In practical terms, bringing these two steps together, the content of a research article, such as this one, can be folded into qualitative research with others, initiating conversations about how gender and sustainability intersect in households. Prosaically, the researcher can ask how do these experiences compare with yours, how do the work and care framework help/hinder you in understanding what goes on in our or your household(s), and what are the elements of a doubly progressive politics for you? Such collaboration can then be deepened by facilitating autoethnographic research and writing by/with others, opening up and extending those conversations.
Combined, these steps form a process through which we can develop a non-universal(ising) doubly progressive politics – one that is developed through understanding the intersection of gender and sustainability as experienced in diverse family formations and socioeconomic contexts. How these interact with other categories of difference, including class and race, requires particular attention. Put simply our arguments about work and care need stress testing to attend to diversity, and our collaborative autoethnography – this article – has taken us one step in that direction. In practical terms, if we substitute ‘scholarship’ with the more general notion of ‘understanding’ of gender and sustainability as work and care in households, then numerous possibilities emerge to pursue the agenda of a doubly progressive (gender and sustainability) politics through praxis and action research.
Epilogue
At the time of writing the linkages between gender and sustainability in our home continue to unfold. These extend, of course, well beyond day-to-day family life and include issues about income and employment, where and how to live, and how to parent. This illustrates that the boundary we have drawn around family life throughout much of this article is false and we are aware of the danger of sustainability focusing on everyday household tasks while ignoring decisions with longer-term implications and structural issues. Reconciling the normative politics of gender and sustainability in our household remains our work-in-progress – in scholarship and family life.
Notes
We have changed the name of the house.
We purposefully formulate this as ‘gender and sustainability in households’, rather than ‘household sustainability’. This is to foreground that ‘gender’ and ‘sustainability’ are two, dynamic elements that come together in households. We do not presuppose something called ‘household sustainability’ exists prior to the intersections of gender and sustainability in particular contexts.
As we explain at the beginning of Murphy and Parry (2021), professional experiences also shaped this decision.
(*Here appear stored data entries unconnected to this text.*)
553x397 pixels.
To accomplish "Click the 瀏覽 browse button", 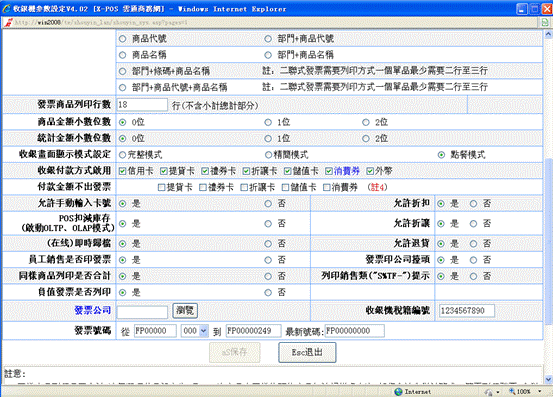I will click(x=185, y=310).
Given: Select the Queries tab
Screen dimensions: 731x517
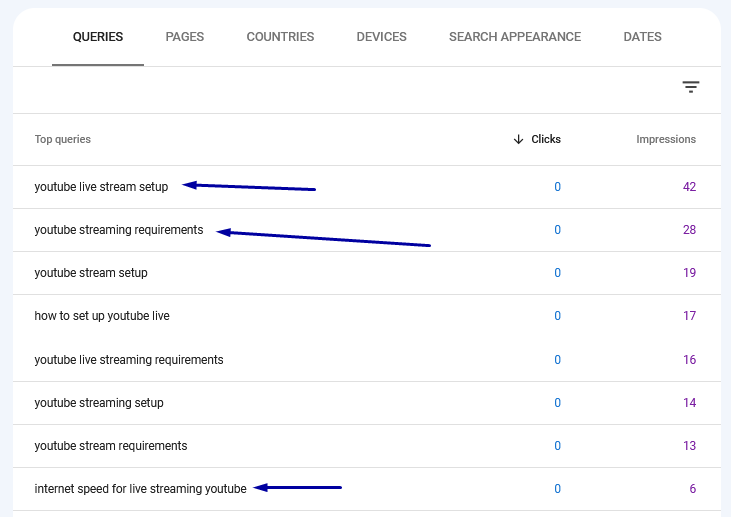Looking at the screenshot, I should 98,37.
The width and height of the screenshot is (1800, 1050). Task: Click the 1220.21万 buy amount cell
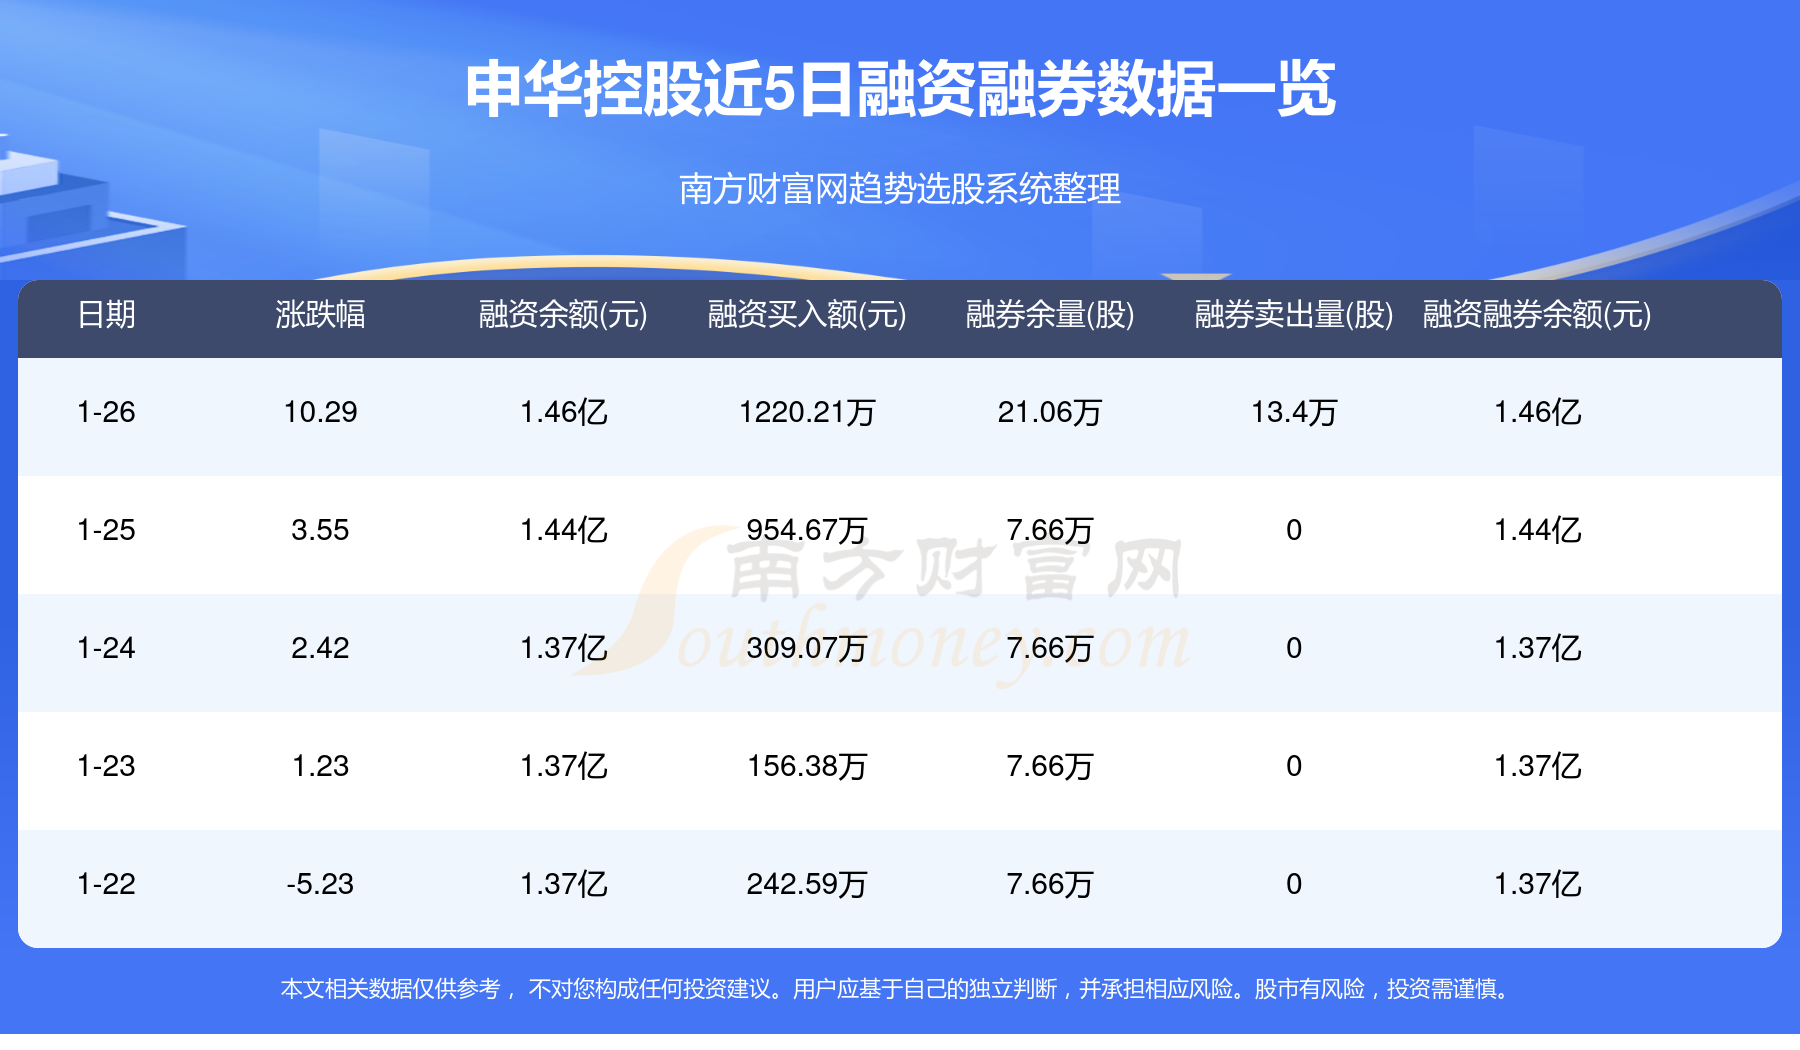pos(807,412)
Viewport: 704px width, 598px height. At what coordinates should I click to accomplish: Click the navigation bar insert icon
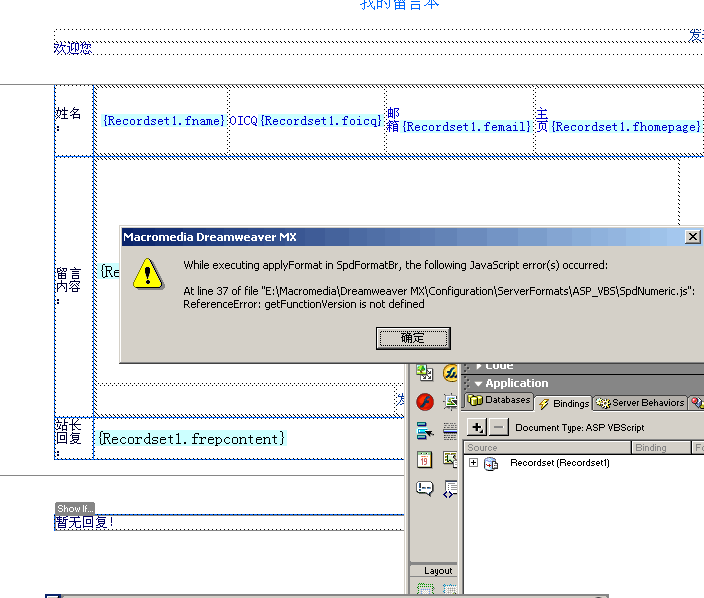click(424, 431)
More often linked closely to disciplines such as ‘public sociology’ (Burawoy, 2005) and ‘public geography’ (Murphy, 2011).
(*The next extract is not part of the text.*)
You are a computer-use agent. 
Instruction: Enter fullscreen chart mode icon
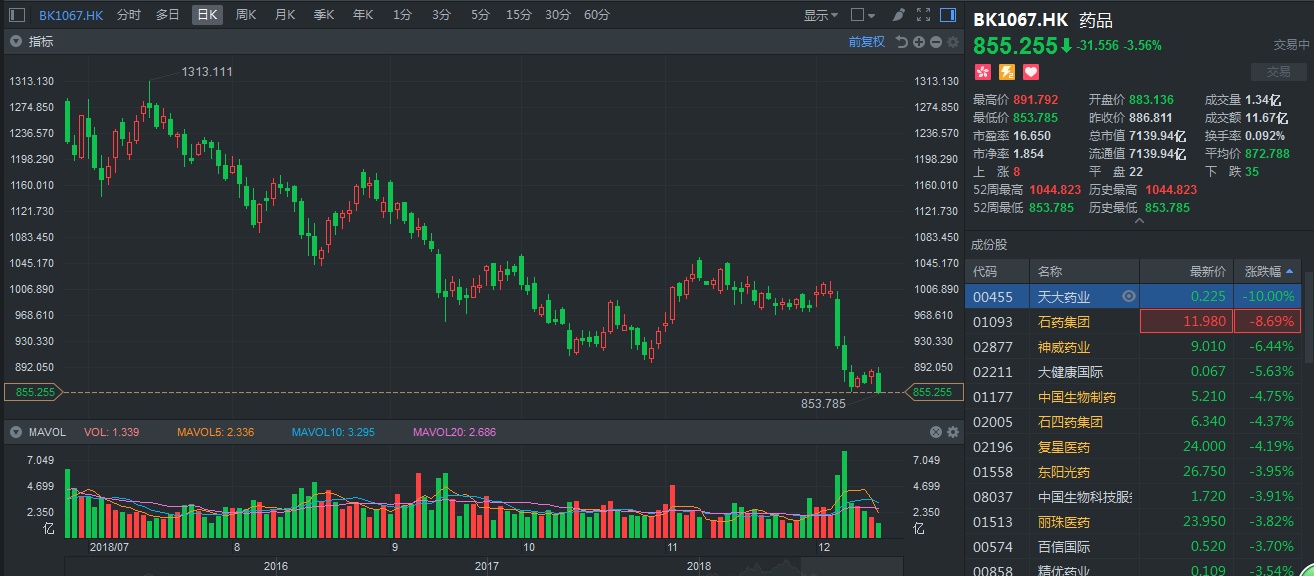point(922,15)
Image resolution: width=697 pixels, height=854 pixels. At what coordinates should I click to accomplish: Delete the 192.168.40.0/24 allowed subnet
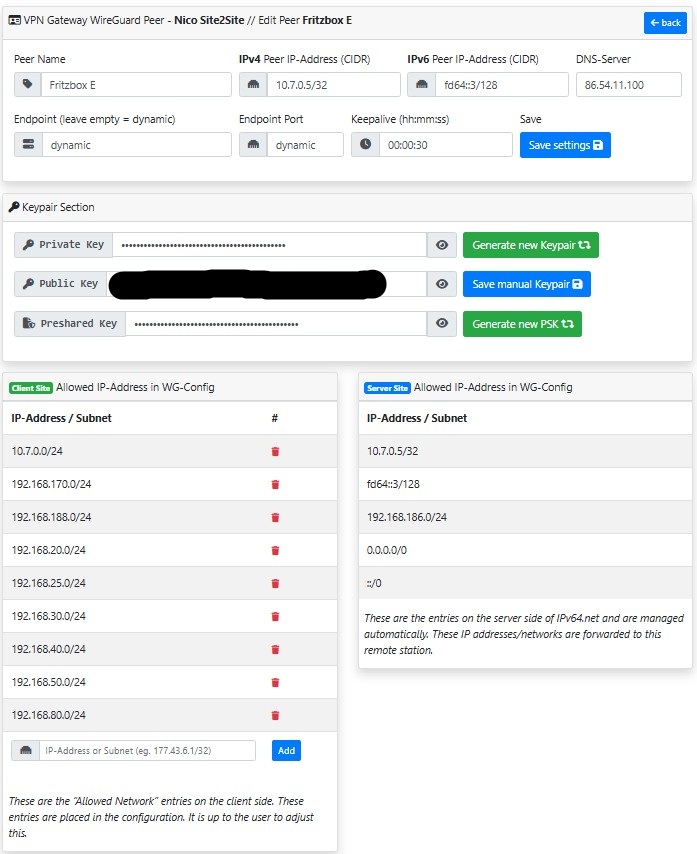pyautogui.click(x=275, y=650)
Although not through the prism of autoethnography, one of the authors has written in this way previously (Murphy, 2009; 2011).
For example Himmelweit’s (1995: 2) caution that the work perspective fails to ‘give value to the personal and relation aspects of much domestic activity’.
In this sense, our autoethnography offers the opportunity to move between critical and public social science (Burawoy, 2005).
Conflict of interest
The authors declare that there is no conflict of interest.